[BEGIN DATASET CONTENT]

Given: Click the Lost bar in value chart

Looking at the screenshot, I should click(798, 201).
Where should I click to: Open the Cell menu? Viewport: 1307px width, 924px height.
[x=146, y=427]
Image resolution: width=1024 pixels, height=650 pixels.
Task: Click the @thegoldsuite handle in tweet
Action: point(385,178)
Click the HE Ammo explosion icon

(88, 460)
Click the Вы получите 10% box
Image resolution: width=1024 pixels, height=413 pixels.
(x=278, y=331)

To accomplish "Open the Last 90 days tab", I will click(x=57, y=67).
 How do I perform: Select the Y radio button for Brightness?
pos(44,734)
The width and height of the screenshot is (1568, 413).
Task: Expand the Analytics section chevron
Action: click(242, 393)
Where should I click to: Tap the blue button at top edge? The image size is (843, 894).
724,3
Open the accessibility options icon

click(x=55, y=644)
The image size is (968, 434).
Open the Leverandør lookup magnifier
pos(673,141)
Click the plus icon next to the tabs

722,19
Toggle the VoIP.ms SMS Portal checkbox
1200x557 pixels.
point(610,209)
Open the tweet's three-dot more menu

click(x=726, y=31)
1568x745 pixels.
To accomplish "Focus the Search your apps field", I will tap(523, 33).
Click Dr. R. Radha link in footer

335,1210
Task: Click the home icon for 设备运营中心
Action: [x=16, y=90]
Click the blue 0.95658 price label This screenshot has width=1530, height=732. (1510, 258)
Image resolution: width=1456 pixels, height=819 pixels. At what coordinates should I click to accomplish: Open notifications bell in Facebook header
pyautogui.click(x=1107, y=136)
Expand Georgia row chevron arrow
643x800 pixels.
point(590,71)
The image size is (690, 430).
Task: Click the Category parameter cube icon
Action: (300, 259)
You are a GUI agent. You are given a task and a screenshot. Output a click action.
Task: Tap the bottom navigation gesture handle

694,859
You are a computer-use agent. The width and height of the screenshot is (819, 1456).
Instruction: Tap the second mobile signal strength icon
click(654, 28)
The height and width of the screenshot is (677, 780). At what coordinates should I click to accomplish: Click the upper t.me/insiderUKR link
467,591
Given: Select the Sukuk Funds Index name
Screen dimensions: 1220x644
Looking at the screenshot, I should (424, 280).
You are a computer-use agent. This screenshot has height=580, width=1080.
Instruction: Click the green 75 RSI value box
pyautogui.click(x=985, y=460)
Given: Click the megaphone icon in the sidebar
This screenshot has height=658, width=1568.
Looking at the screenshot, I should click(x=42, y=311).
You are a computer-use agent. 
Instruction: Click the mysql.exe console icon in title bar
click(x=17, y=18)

[END DATASET CONTENT]

STATED TASK = Repeat all of the items above word for word, leaving nothing out and changing nothing.

ANSWER FOR THE TASK =
Given: Click the Lost bar in value chart

Looking at the screenshot, I should click(798, 201).
Where should I click to: Open the Cell menu? Viewport: 1307px width, 924px height.
[x=146, y=427]
Image resolution: width=1024 pixels, height=650 pixels.
Task: Click the @thegoldsuite handle in tweet
Action: point(385,178)
Click the HE Ammo explosion icon

(88, 460)
Click the Вы получите 10% box
Image resolution: width=1024 pixels, height=413 pixels.
(x=278, y=331)

To accomplish "Open the Last 90 days tab", I will click(x=57, y=67).
 How do I perform: Select the Y radio button for Brightness?
pos(44,734)
The width and height of the screenshot is (1568, 413).
Task: Expand the Analytics section chevron
Action: click(242, 393)
Where should I click to: Tap the blue button at top edge? The image size is (843, 894).
724,3
Open the accessibility options icon

click(x=55, y=644)
The image size is (968, 434).
Open the Leverandør lookup magnifier
pos(673,141)
Click the plus icon next to the tabs

722,19
Toggle the VoIP.ms SMS Portal checkbox
1200x557 pixels.
point(610,209)
Open the tweet's three-dot more menu

click(x=726, y=31)
1568x745 pixels.
To accomplish "Focus the Search your apps field", I will tap(523, 33).
Click Dr. R. Radha link in footer

335,1210
Task: Click the home icon for 设备运营中心
Action: [x=16, y=90]
Click the blue 0.95658 price label This screenshot has width=1530, height=732. (1510, 258)
Image resolution: width=1456 pixels, height=819 pixels. At what coordinates should I click to accomplish: Open notifications bell in Facebook header
pyautogui.click(x=1107, y=136)
Expand Georgia row chevron arrow
643x800 pixels.
point(590,71)
The image size is (690, 430).
Task: Click the Category parameter cube icon
Action: (300, 259)
You are a GUI agent. You are given a task and a screenshot. Output a click action.
Task: Tap the bottom navigation gesture handle

694,859
You are a computer-use agent. The width and height of the screenshot is (819, 1456).
Instruction: Tap the second mobile signal strength icon
click(654, 28)
The height and width of the screenshot is (677, 780). At what coordinates should I click to accomplish: Click the upper t.me/insiderUKR link
467,591
Given: Select the Sukuk Funds Index name
Screen dimensions: 1220x644
Looking at the screenshot, I should (424, 280).
You are a computer-use agent. This screenshot has height=580, width=1080.
Instruction: Click the green 75 RSI value box
pyautogui.click(x=985, y=460)
Given: Click the megaphone icon in the sidebar
This screenshot has height=658, width=1568.
Looking at the screenshot, I should click(x=42, y=311).
You are a computer-use agent. 
Instruction: Click the mysql.exe console icon in title bar
click(x=17, y=18)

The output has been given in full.